The current sex offender registry law is an ineffective method of combating sexual re-offending. Further, itignores the fact that paroled sex offenders carry 1.9 percent rate of re-offense, according to a California Department of Corrections and Rehabilitation report issued in October 2012. A tiered registry, similar to that proposed in AB 702, is recommended by the California Sex Offender Management Board (CASOMB), which is comprised of state experts on this topic.
California’s current budget challenges demand a fiscally responsible change to our social policy designed to prevent sexual assault. It has simply become illogical, irrational, and cost-prohibitive to expend our limited critical resources by treating all sex offenders the same.
By supporting AB 702, you will increase public safety and improve the effectiveness of law enforcement thereby protecting Californians from repeated sexual assault. Thank you.
Letter in text format for customization: Letter-AB702-April2013 (should open in MS Word)
My question would be: My husband was convicted back in 1985 for one count of 288(a), we tried to have him removed from the internet in 2006 but they would not do it because they didn’t have his papers that he completed probation because they had been destroyed by Kern County. Because it is a 288(a), it was his step-daughter and there was touching and no sex. Is it likely that he will have to stay on the registry. It is now going on 28 years and there has been nothing since other
than he failed to register when he moved in 1999. Can anyone shed any light on this? Thank you
@ JAH, it’s my understanding that certain 288 charges have no remedy, no removal, no hope. My charge was also a 288 (a), but I continue to pursue any remedy for removal.
What about a 289(a) charge? I pray … If after 25 years it’s good news …. Anyone have any ideas?
The 288(a) and 289(a) convictions…Maybe they can be reduced to a misdemeanor assault or a removal qualifying other charge? Janice might know but perhaps check with your local public defender’s office or the attorney that represented you in court.
I hope soon to have more funds available to help support California RSOL. They’re doing so much to help us! Thanks guys!
I have some serious reservations about this bill. I will speak to it in the context of Tier 1.

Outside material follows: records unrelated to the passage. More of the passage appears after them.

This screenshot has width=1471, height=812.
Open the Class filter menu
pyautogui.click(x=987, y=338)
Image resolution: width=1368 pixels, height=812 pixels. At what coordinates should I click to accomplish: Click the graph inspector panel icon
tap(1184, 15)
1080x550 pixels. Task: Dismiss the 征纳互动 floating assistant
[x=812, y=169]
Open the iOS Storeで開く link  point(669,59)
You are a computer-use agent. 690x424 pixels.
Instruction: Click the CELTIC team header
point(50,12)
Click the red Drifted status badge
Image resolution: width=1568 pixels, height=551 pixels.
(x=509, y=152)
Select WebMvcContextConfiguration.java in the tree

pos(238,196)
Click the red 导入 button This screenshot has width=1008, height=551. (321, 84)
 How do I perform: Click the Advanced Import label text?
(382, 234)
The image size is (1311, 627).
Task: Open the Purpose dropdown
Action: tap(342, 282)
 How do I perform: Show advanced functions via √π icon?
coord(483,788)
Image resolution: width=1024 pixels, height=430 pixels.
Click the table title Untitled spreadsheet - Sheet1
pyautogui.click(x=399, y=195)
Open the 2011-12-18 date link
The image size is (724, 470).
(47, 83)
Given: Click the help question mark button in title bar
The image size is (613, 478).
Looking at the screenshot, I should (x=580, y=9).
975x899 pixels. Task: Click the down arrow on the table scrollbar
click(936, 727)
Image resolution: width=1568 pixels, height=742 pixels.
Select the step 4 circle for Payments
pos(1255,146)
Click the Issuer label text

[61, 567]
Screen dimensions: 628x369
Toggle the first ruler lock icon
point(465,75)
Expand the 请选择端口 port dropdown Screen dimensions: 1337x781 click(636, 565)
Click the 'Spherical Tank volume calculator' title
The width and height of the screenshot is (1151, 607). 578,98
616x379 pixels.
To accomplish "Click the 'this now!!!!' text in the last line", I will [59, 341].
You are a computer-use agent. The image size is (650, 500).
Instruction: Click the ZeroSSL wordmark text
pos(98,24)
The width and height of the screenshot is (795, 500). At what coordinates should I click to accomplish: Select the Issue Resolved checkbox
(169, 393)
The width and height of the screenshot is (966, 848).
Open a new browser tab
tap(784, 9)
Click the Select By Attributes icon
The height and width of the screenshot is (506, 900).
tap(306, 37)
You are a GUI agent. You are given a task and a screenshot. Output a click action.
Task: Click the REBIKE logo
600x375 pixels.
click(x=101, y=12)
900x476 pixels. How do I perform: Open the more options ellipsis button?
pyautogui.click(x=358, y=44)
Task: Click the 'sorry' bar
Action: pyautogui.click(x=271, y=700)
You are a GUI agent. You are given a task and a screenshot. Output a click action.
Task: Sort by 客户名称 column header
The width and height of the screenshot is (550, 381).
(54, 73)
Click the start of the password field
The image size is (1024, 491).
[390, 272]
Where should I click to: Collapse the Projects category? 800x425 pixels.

I think it is not clear whether your requirement to register as Tier 1 simply ends 10 years after the date of your conviction. Isn’t there some kind of application needed to obtain the end of registration, as in they will decide whether you had any other convictions that nix that 10-year mark — I saw some mention of an application previously. It is not acceptable to have to file an application — I guarantee you that will come back to bite you in the ass, that will become an enormous loophole.
Or, is it simply that anyone who is beyond the 10-year mark is not subject to registration. But if they do stop, and they did have another offense that would have blocked that stoppage, they can be prosecuted for failure to register? I think this is the only sensible way to end registration; frankly, everyone knows whether they have had a subsequent conviction, do not need to be told by some board after filing an application. And the state already knows, so doesn’t need an application for you to inform them. If a police agency notices you did not register this time, they simply look at your record — which is right at their fingertips — and see you are beyond the 10-year mark, no problem. Why do they instead have to look at some report from a board after you file an application — they gain zero by that?
I also have a big problem with the assessment under SARATSO, at least for Tier 1 offenses. No misdemeanor should ever be more than Tier 1 –and no board or probation officer should be able to say otherwise. Something like indecent exposure should automatically be Tier 1 without any assessment required! And this bill should state that. If the conviction was a mere misdemeanor, no argument for a Tier 2 or higher assessment should be allowed. This assessment bit is another major loophole that is going to evolve into serious problems for people. This should be handled by directly setting the tier on the basis of the specific offense for which one is convicted. Any assessment board should only get to lower that upon your appeal, never to raise it.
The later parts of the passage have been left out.